### Given passage

E4tech Fuel Cell Industry Review
In March 2021, the new Fuel Cell Industry Review 2020 was published, complete with market data and detailed analysis. Since 2014, the team led by E4tech has been contacting fuel cell companies from across the globe, aggregating their shipment figures and producing an independent report each year on the current state of the fuel cell sector. Several extracts are provided here.
2020 was not the year many of us expected. But despite the very difficult situation brought about by COVID-19, fuel cell shipments continued to rise. The increase was much less than we anticipated at the end of 2019, both because of supply chain disruption and local economic slowdown, but is a very encouraging sign.

### Supplied data
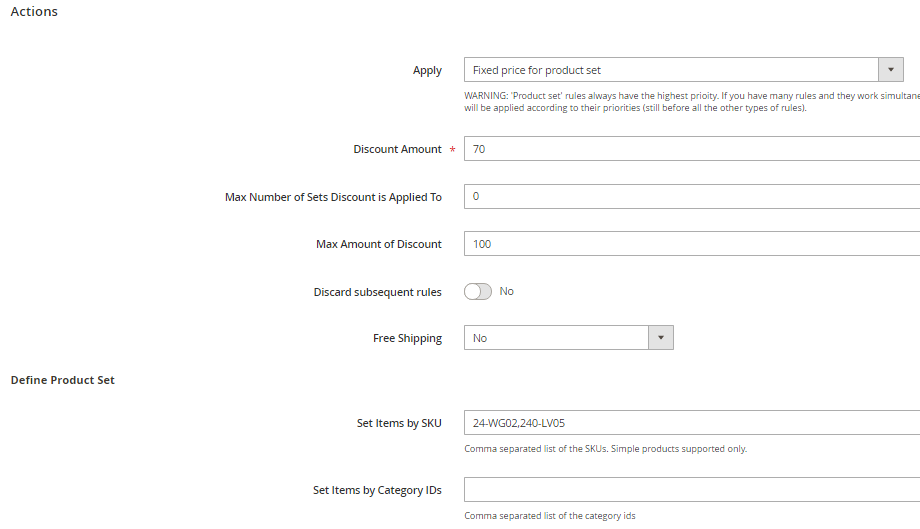Toggle the Discard subsequent rules switch
Viewport: 920px width, 529px height.
pyautogui.click(x=479, y=291)
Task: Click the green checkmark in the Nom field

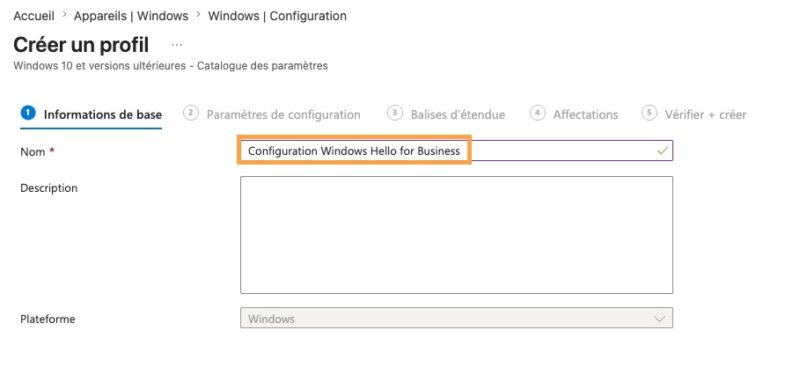Action: click(662, 151)
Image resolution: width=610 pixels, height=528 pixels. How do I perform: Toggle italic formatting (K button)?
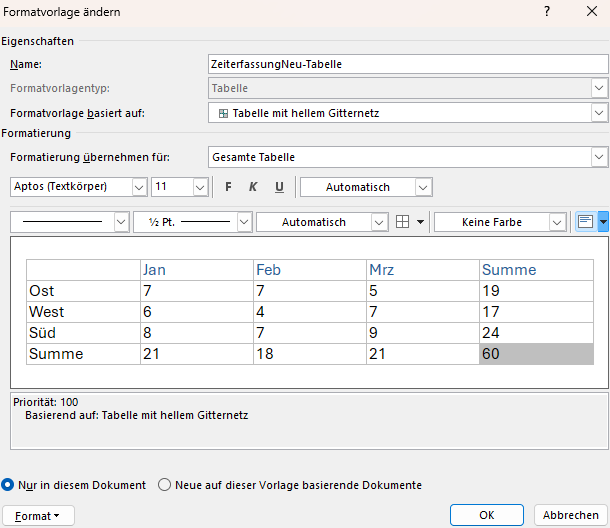[253, 187]
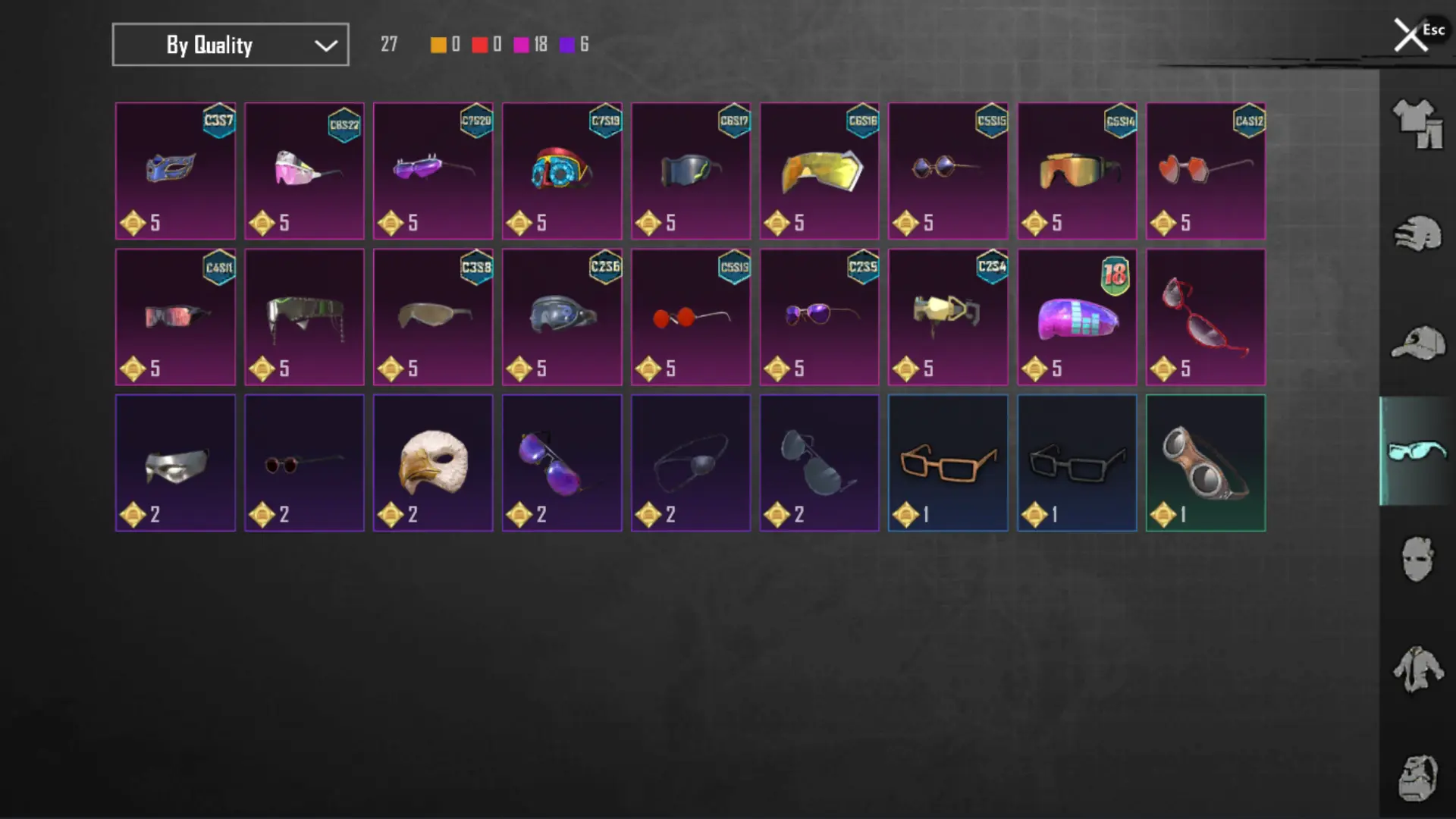The height and width of the screenshot is (819, 1456).
Task: Expand the By Quality sort dropdown
Action: click(231, 45)
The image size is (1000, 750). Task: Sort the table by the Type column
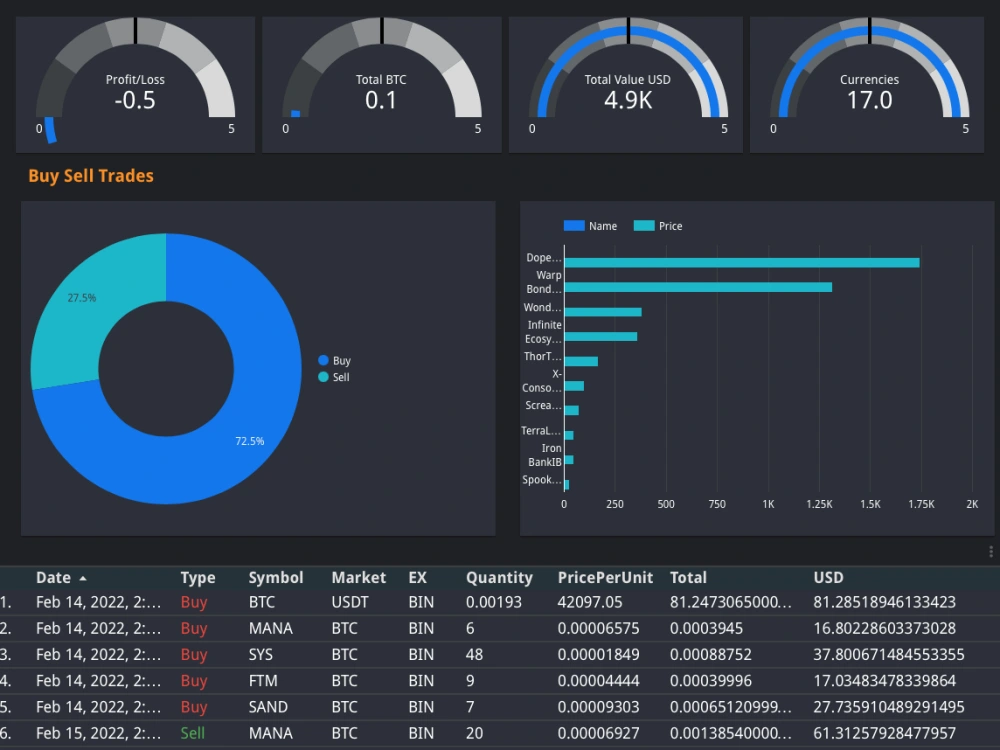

### Task objective
From the fuel cell industry review text, extract word for word the passage that runs from "E4tech Fuel Cell" to "are provided here.".

### Solution
E4tech Fuel Cell Industry Review
In March 2021, the new Fuel Cell Industry Review 2020 was published, complete with market data and detailed analysis. Since 2014, the team led by E4tech has been contacting fuel cell companies from across the globe, aggregating their shipment figures and producing an independent report each year on the current state of the fuel cell sector. Several extracts are provided here.